- **TASK BRIEF**:
Take the data below and repeat it exactly.

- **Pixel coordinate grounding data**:
+++

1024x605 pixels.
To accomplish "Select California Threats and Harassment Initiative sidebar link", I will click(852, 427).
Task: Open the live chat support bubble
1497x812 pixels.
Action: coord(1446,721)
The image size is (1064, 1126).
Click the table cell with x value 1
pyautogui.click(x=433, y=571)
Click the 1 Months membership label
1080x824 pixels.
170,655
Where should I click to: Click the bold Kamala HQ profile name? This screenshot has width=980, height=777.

+++

- **ANSWER TO THIS PROBLEM**:
1024x605 pixels.
To accomplish "Select California Threats and Harassment Initiative sidebar link", I will click(852, 427).
Task: Open the live chat support bubble
1497x812 pixels.
Action: coord(1446,721)
The image size is (1064, 1126).
Click the table cell with x value 1
pyautogui.click(x=433, y=571)
Click the 1 Months membership label
1080x824 pixels.
170,655
Where should I click to: Click the bold Kamala HQ profile name? This screenshot has width=980, height=777.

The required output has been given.